Ischemic heart disease is one of the common chronic ailments identified among a large percentage of individuals in different countries around the world.  It refers to an illness characterized by minimal blood supply to the human heart. This heart complication is one of the key causes of demise among the citizens of such western nations as the United States.  The coronary arteries are responsible for supplying blood to the muscles situated within the heart. For this reason, a blockage in these blood vessels will reduce blood supply to the heart and the subsequent attainment of the ischemic heart disease (Parker & Parker 2003, p 39). A large number of such health-related cases occur due to atherosclerosis, which is observable despite the normal appearance of the artery lumens. The narrowing of these blood vessels results in rupturing and a subsequent heart attack.
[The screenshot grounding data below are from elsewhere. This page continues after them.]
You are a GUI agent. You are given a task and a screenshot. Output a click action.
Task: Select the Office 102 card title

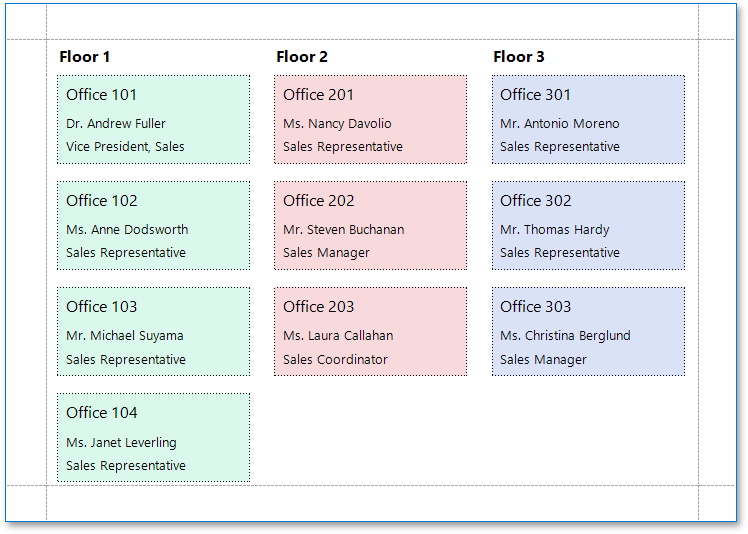point(102,201)
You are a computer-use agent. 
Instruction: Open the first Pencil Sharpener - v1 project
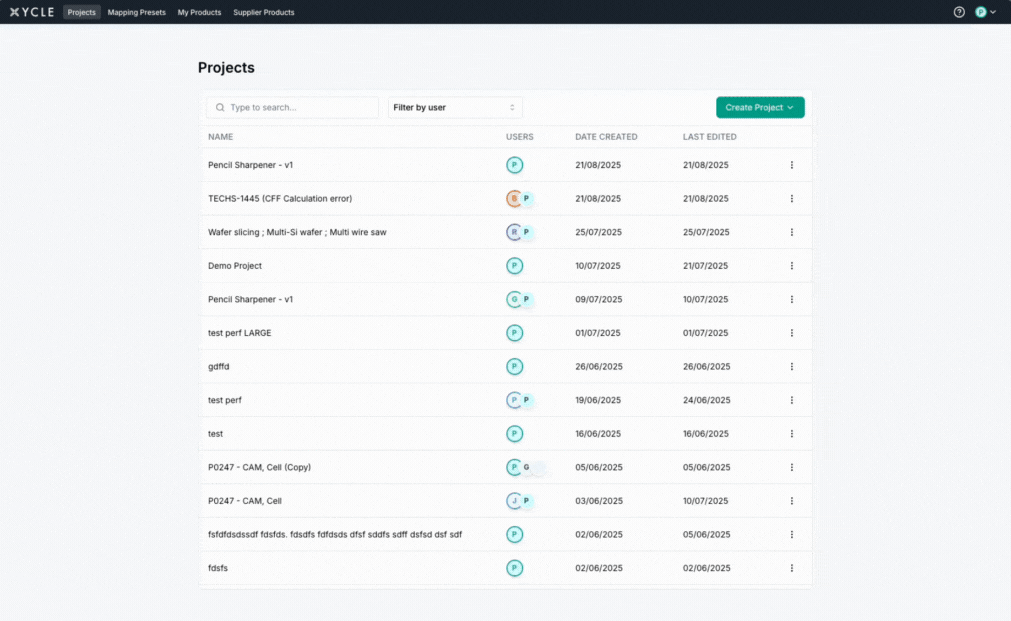(250, 165)
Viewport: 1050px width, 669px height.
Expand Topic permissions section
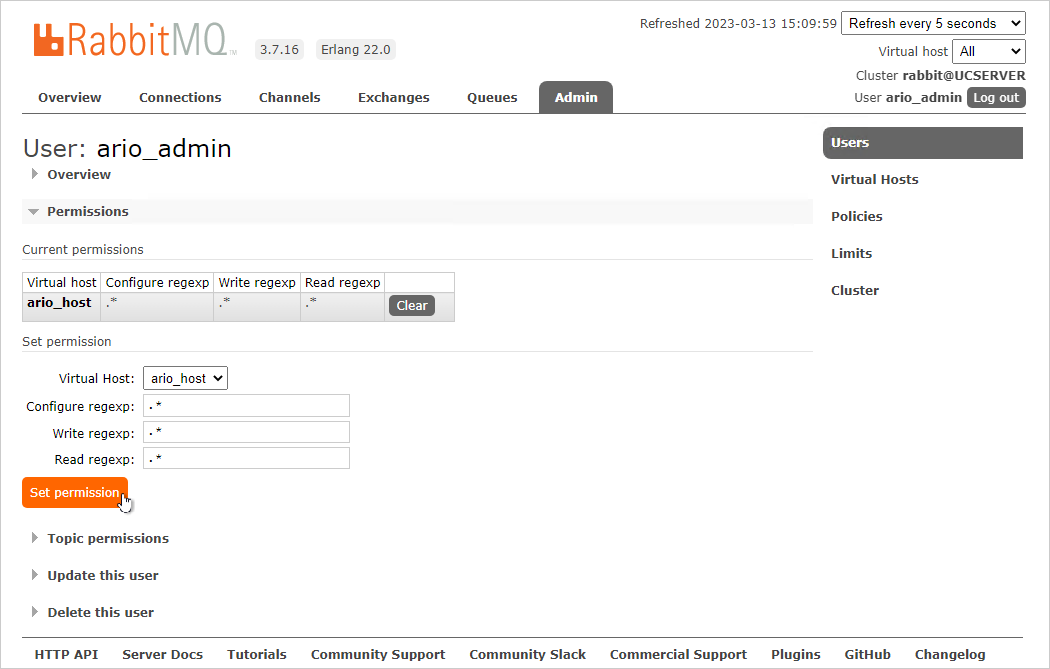tap(107, 538)
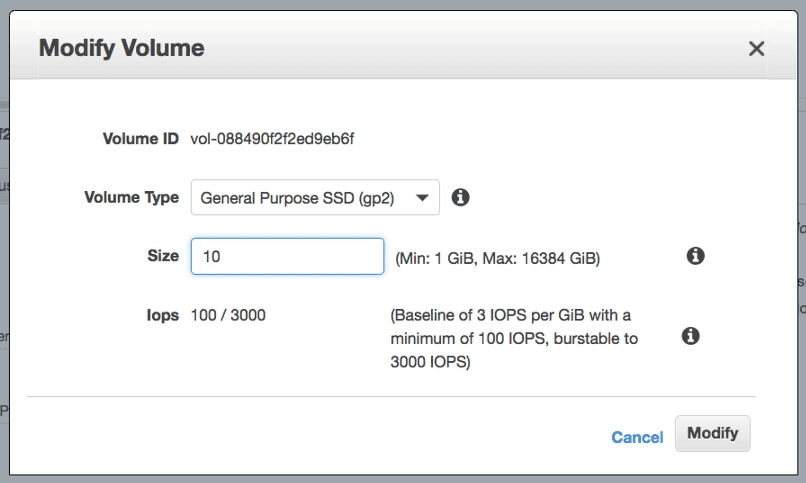The height and width of the screenshot is (483, 806).
Task: Click the info icon next to Size limits
Action: (695, 255)
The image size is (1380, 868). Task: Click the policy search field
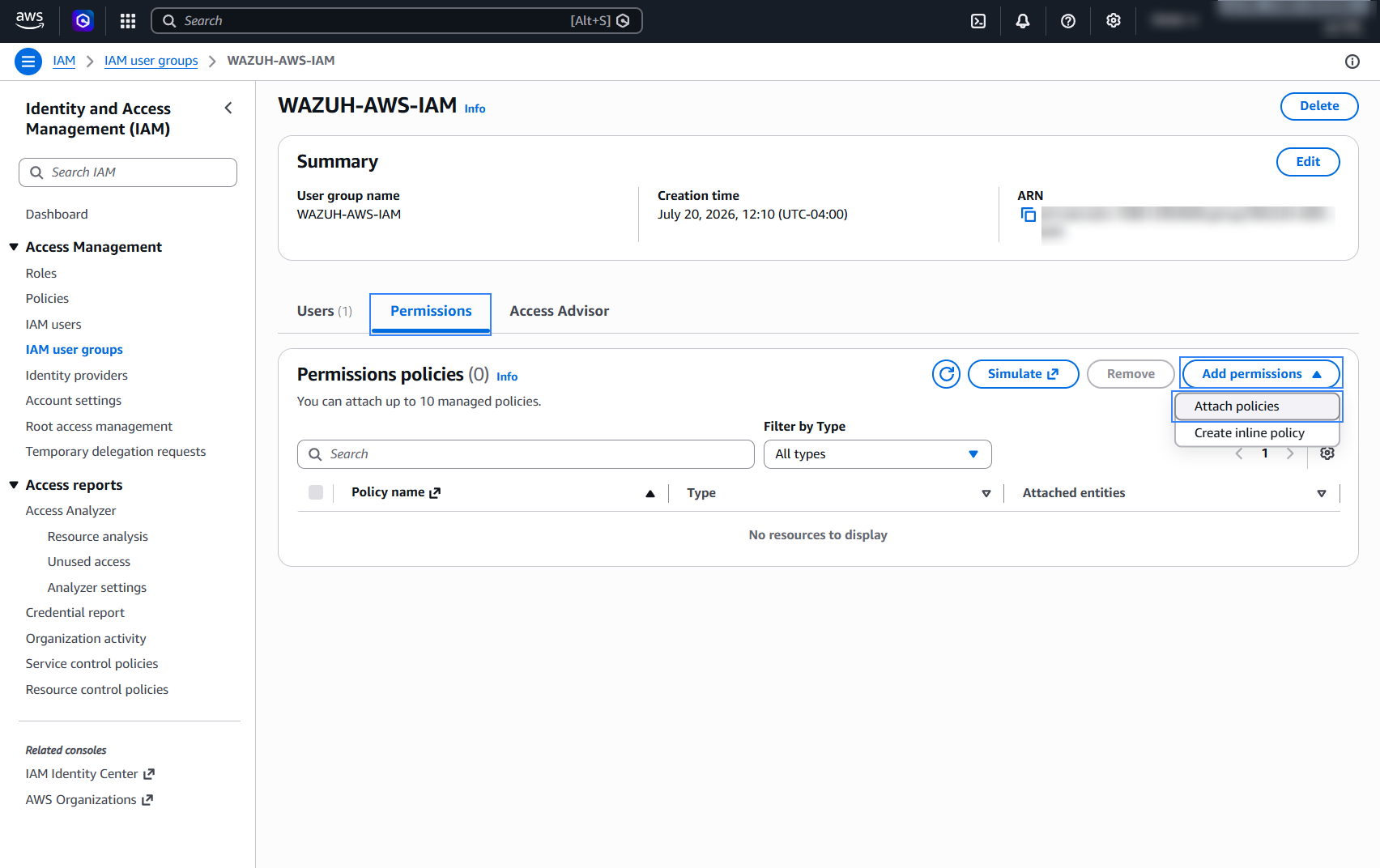point(526,454)
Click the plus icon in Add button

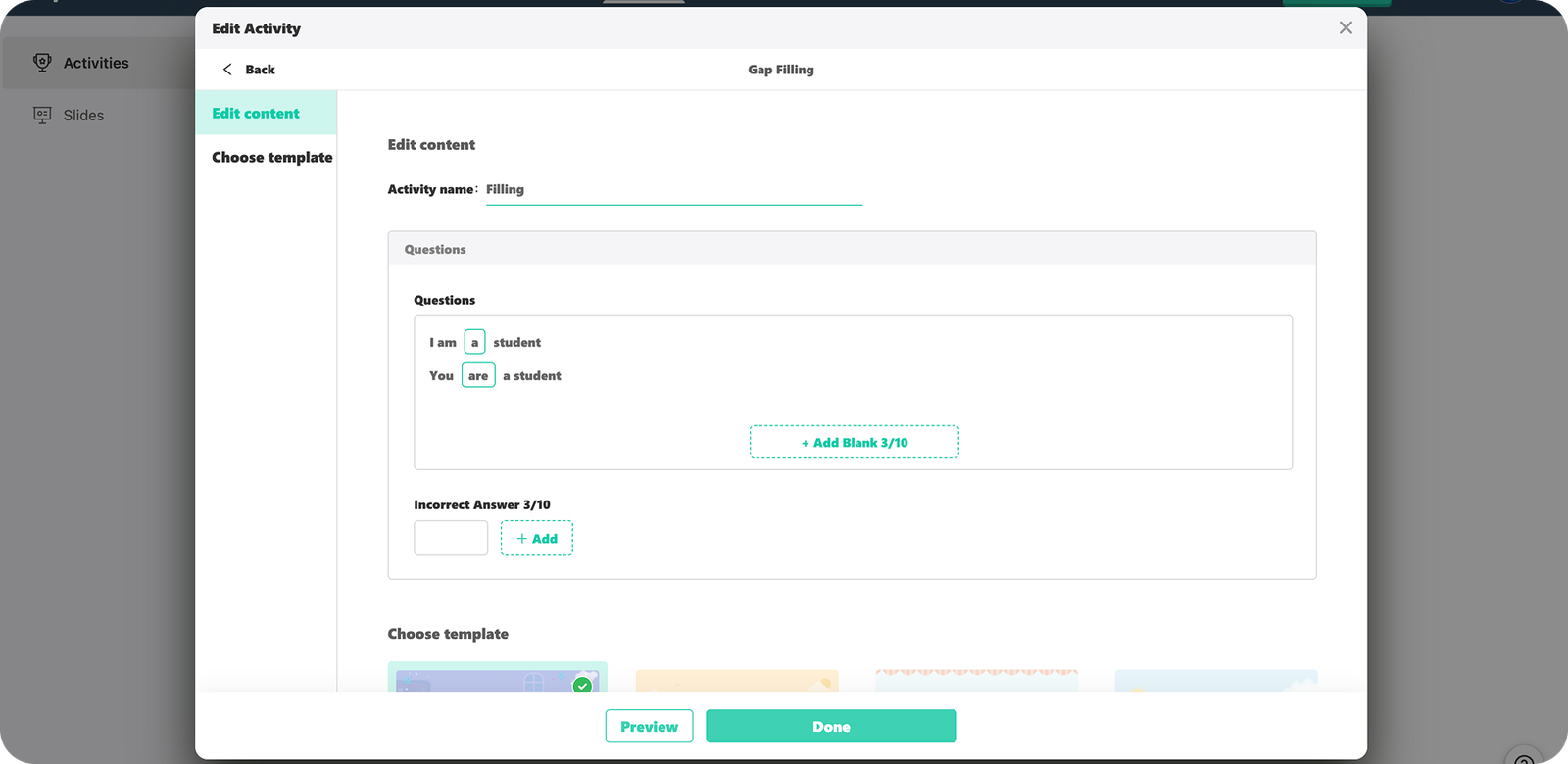tap(522, 539)
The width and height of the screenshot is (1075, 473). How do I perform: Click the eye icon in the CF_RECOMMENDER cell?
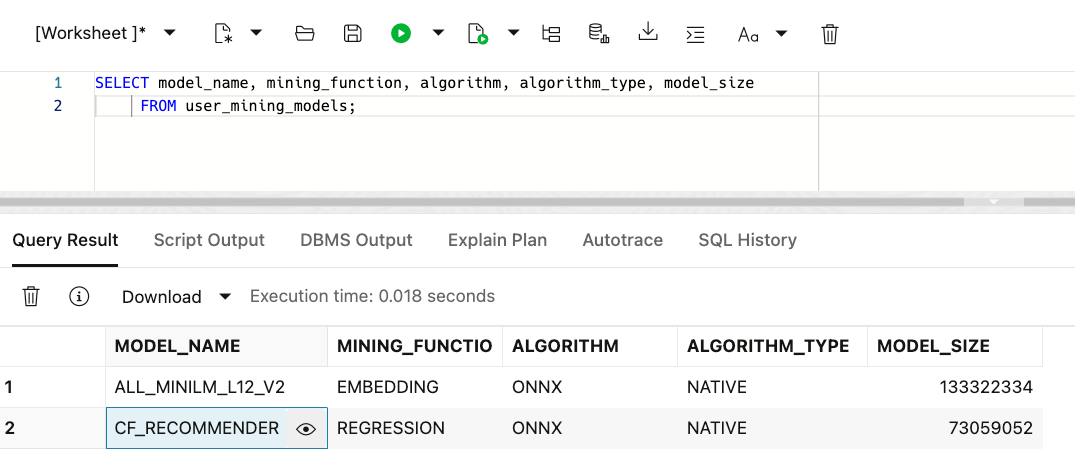[x=306, y=429]
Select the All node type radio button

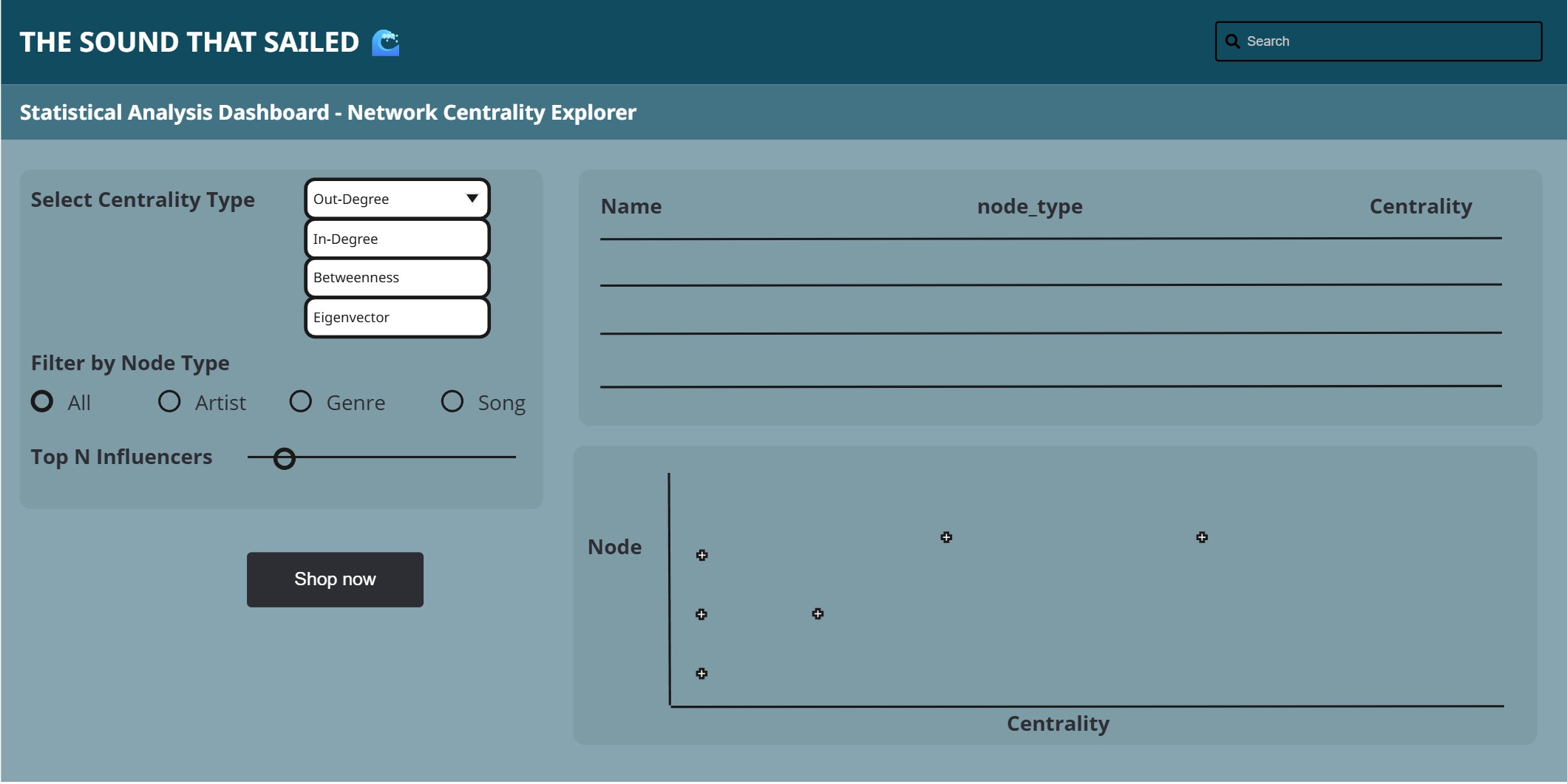[x=42, y=401]
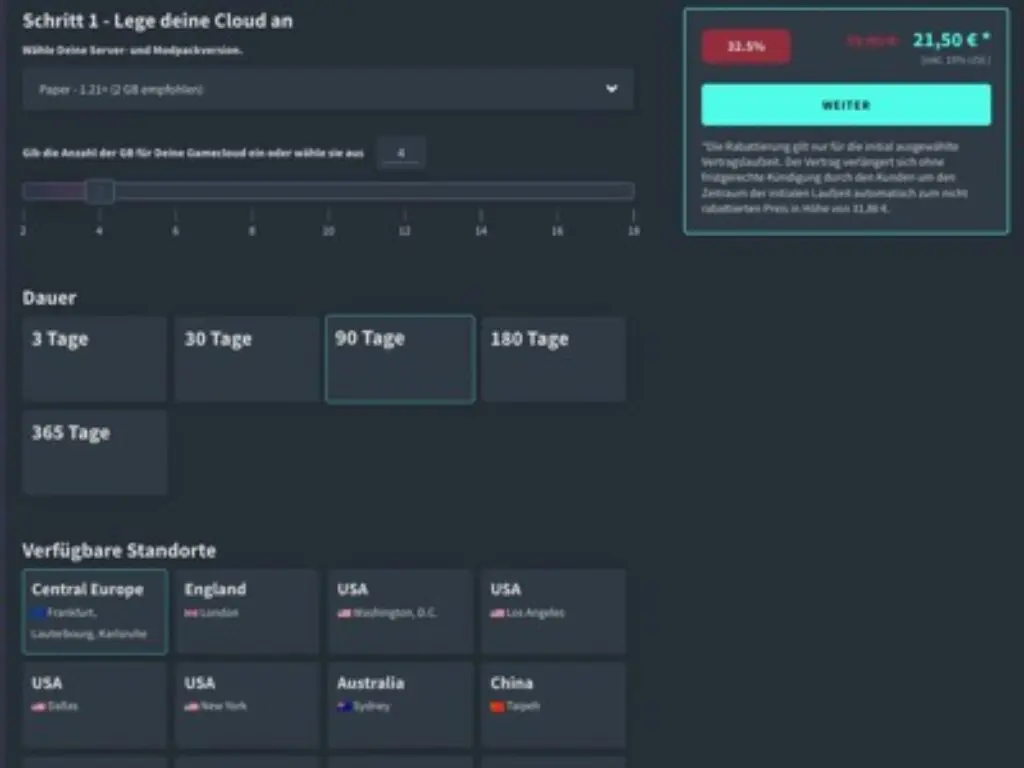Click the RAM slider handle

click(99, 191)
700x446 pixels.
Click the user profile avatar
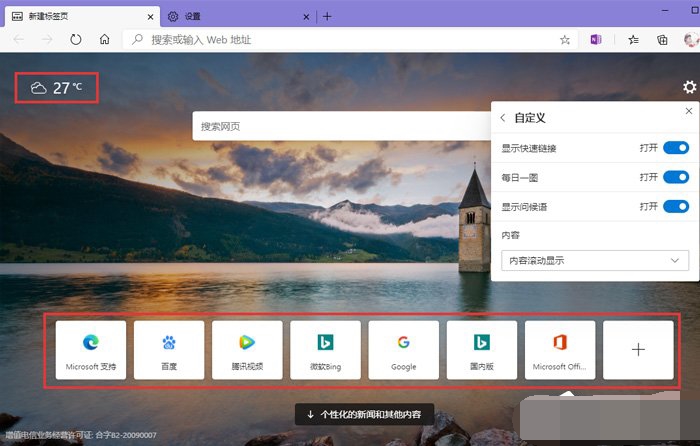689,40
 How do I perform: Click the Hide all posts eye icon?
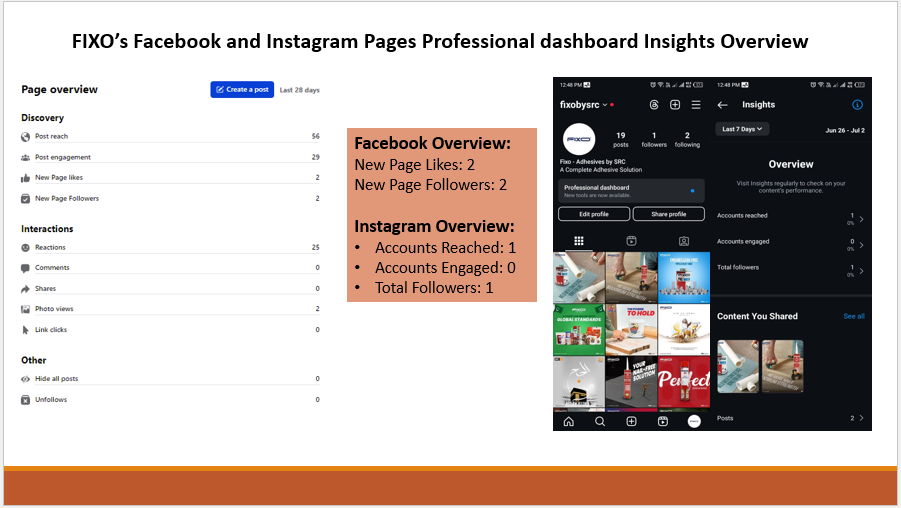click(26, 379)
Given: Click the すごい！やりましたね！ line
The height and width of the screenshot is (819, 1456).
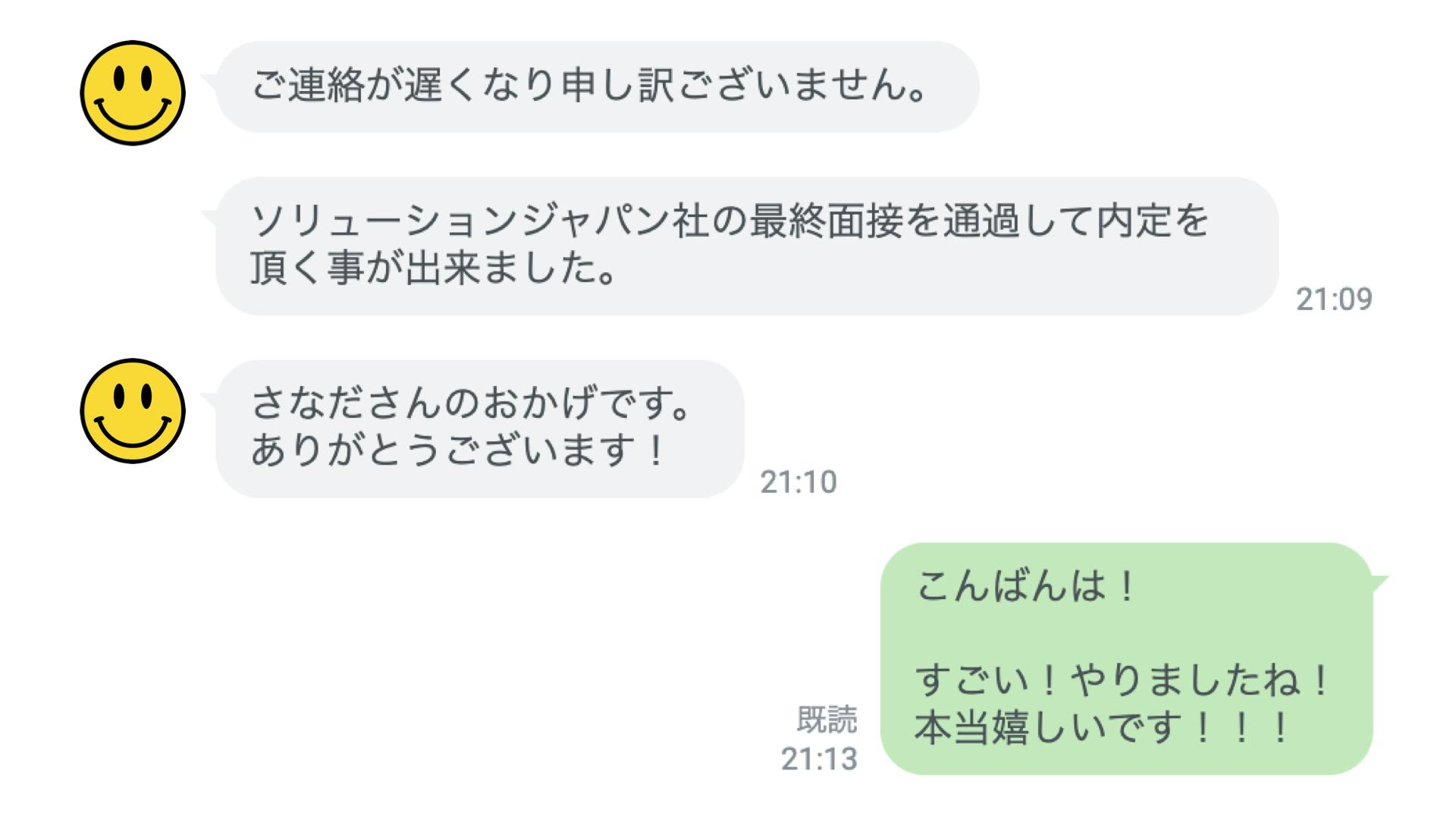Looking at the screenshot, I should [1122, 680].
Another common health complication related to the crucial functioning of the human heart is high blood pressure. This ailment, which is also referred to as hypertension, is a chronic disease caused by the elevation of the blood pressure within the arteries. The blood pressure of a normally functioning heart ranges between 100 and 140 mmHg and 60-90 mmHg systolic and diastolic respectively. Hypertension occurs when the readings surpass 140/90 mmHg (Grundy 2007, p 114). Owing to the severity of this health condition, patients suffering from high blood pressure often exhibit other complications including the coronary artery disease or the hypertensive heart ailment. High blood pressure is also one of the key factors that put patients at the risk of suffering from stroke, chronic kidney illness, or the peripheral arterial ailment. Nonetheless, there exists certain treatment approaches used to improve the health condition of patients suffering from high blood pressure or the ischemic heart disease.

One of these effective treatments that may be applicable in Simon’s case entails Atorvastatin as part of the prescription. This drug is a calcium salt branded as Lipitor. It belongs to the class of statins and is used to reduce blood cholesterol in addition to the prevention of such heart complications as the cardiovascular disease.  Similar to other drugs under this classification, Atorvastatin functions by interfering with the capability of the HMG-CoA reductase (Atorvastatin Global Investigators Meeting, Larosa & Pedersen 2004, p 27). This is an enzyme situated with the liver tissue, which is crucial in the production of cholesterol within the human body. In line with its efficacy in handling such health complications as those exhibited by Simon in this case study, Atorvastatin is used as a primary medical approach of preventing stroke, heart disease, and the requirement for certain revascularization proceedings on patients with such risk factors as high blood pressure, a family history of heart complications, or a developed coronary heart ailment (Mohammad 2012, p 55). In line with the health condition of Simon, such a drug will aid in preventing further bodily complications associated with hypertension and the ischemic heart disease.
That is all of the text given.